Agribusiness is fundamental to the country's economy and we need to be doing better with our talent, resources and market reputation, he said.
KPMG surveyed 98 business leaders in March and 81 per cent said they wanted to see some form of pan-industry strategy and vision, with forums created to allow discussion.
The results showed where collaboration has existed, it has generally been ad hoc and only occurred in response to specific issues, such as the PSA outbreak.
Leaders agreed that part of better collaboration meant companies needed to start investing more in innovation rather than waiting for Government to take the lead.
"We haven't had a culture of investing in innovation in this country," Proudfoot said.
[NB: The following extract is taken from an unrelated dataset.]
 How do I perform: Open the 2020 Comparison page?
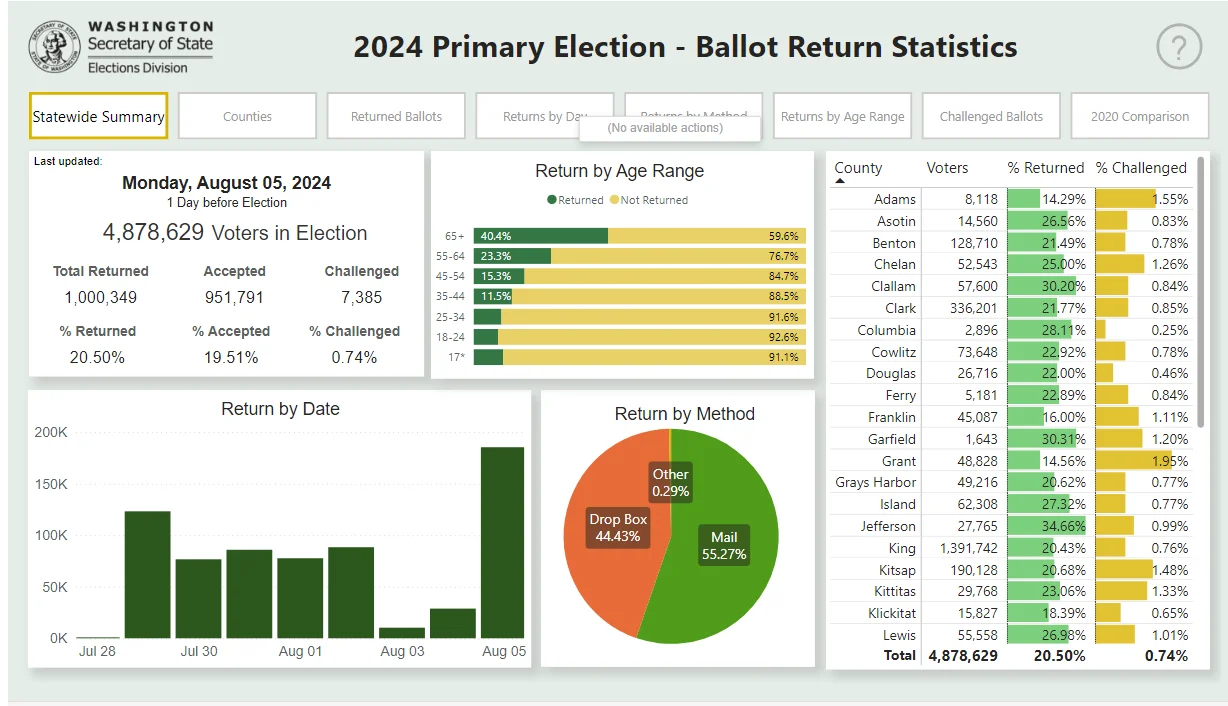[1140, 116]
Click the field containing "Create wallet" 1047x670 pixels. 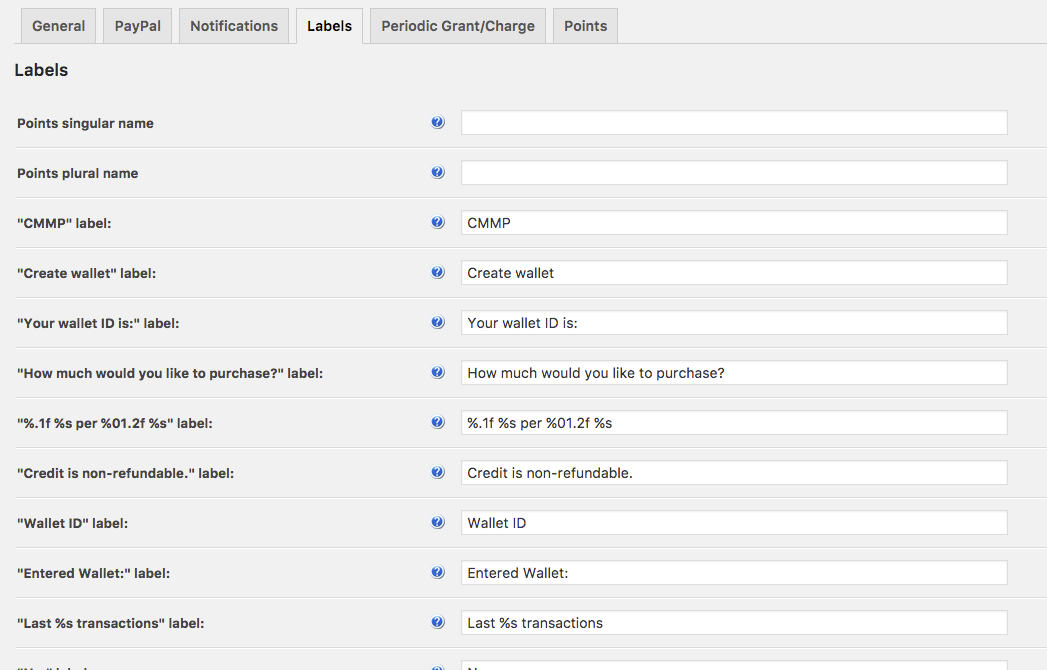point(733,273)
"The message has come through very clearly; it's the companies who are not doing enough."
New Zealand's current innovation system sees 54.3 per cent of the research and development spend coming for Government, compared to many other countries where companies spend the majority. In Australia, only 35.7 per cent of the spend comes from the Government and 64.3 per cent from the industry.
In order for the sector to start working together on these issues, a strong leader was needed who could galvanise the industry, Proudfoot said.
Top priority amongst leaders was the need to maintain vigilance around biosecurity, especially in light of the recent hunt for a Fruit Fly in Avondale, Auckland.
Of those surveyed, 83 per cent rated the need for New Zealand to have a world-class biosecurity system as 9 out of 10 priority.
"People are realising there's the risk of real significant impact from an incursion and I think it's probably the thing that keeps people awake at night," Proudfoot said.
When asked about industry good organisations, leaders said their top ranking priority was having industry representation and advocacy at Government level.
High priority was also given to the need for better rural broadband and irrigation.
Despite the furore over the Crafar Farms sale, leaders gave low priority to the need to restrict foreign investment in rural lands and assets.